**EXERCISE DIRECTIONS**
Show all lines of the entries in which the word "dimensions" is found.

**RECORDS TO USE**
━━━━

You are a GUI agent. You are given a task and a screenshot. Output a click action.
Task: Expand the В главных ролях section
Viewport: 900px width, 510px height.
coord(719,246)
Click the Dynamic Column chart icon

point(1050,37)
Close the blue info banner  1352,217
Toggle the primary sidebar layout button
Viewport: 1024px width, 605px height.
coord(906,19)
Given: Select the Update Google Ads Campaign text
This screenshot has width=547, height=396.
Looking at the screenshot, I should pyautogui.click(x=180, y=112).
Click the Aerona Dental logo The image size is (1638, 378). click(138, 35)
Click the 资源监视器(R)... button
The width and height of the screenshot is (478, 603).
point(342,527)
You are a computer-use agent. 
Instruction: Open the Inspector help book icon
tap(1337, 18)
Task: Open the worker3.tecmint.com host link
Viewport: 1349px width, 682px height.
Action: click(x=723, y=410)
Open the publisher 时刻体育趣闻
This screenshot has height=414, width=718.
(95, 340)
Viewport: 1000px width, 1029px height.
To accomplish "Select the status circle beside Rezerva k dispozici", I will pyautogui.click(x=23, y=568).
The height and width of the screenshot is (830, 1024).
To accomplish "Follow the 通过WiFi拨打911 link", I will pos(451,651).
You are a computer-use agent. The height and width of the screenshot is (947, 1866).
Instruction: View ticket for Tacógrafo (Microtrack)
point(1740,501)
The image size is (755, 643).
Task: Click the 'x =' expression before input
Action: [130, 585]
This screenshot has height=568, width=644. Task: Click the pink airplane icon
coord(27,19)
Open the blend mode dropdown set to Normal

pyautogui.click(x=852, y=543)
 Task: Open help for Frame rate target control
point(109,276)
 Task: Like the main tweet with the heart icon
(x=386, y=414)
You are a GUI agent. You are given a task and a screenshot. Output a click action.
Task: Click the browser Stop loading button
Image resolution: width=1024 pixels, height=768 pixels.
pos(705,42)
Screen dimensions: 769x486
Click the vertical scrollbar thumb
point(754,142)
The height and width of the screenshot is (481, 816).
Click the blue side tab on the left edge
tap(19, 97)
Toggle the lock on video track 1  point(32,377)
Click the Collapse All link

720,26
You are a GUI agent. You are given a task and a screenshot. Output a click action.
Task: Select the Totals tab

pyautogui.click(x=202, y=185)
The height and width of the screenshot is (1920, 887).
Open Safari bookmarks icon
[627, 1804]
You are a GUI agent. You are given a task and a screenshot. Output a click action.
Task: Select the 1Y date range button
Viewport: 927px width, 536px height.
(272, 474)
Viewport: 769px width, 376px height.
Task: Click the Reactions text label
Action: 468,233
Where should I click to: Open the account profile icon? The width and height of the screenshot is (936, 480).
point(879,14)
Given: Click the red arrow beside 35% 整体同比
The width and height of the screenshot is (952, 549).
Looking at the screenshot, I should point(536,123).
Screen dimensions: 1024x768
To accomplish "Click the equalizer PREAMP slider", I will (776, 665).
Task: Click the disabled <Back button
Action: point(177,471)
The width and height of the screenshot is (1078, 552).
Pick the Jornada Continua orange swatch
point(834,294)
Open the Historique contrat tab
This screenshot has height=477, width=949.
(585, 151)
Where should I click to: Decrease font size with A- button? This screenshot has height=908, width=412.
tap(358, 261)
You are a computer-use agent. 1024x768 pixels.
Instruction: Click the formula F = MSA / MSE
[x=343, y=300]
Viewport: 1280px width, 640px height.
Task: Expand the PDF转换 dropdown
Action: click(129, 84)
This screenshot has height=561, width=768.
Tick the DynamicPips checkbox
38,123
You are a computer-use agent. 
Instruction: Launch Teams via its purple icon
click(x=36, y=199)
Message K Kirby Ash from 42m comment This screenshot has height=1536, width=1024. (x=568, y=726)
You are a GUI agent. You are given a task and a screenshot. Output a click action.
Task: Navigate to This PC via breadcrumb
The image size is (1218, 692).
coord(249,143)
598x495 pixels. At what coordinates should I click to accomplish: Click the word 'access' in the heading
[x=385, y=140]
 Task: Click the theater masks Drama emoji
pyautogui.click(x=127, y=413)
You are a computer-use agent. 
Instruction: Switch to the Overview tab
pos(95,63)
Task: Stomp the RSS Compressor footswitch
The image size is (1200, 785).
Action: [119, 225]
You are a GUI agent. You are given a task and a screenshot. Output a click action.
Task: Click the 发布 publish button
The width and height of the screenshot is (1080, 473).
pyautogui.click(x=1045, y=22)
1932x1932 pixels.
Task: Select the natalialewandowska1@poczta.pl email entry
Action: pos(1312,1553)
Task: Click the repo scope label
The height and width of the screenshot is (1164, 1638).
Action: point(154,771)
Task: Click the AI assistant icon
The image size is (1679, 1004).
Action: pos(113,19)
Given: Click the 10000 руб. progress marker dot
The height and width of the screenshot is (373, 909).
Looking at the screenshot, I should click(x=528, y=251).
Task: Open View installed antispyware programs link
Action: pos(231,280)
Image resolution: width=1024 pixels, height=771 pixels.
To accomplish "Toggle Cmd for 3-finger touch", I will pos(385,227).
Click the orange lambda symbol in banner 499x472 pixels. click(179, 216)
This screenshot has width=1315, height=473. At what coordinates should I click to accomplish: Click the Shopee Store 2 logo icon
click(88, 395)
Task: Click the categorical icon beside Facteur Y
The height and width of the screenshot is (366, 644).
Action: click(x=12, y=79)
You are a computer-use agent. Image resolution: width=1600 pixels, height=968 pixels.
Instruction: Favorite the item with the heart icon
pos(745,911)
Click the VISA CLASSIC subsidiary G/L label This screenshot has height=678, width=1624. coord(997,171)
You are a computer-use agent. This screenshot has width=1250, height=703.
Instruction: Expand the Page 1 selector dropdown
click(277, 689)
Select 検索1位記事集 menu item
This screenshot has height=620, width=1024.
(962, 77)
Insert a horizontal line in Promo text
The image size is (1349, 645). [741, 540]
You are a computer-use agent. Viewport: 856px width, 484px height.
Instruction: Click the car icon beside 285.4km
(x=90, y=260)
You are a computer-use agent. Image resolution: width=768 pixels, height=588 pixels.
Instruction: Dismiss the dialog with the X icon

━━━━

**EXPECTED ANSWER**
Screen dimensions: 769x486
Screen dimensions: 1024x768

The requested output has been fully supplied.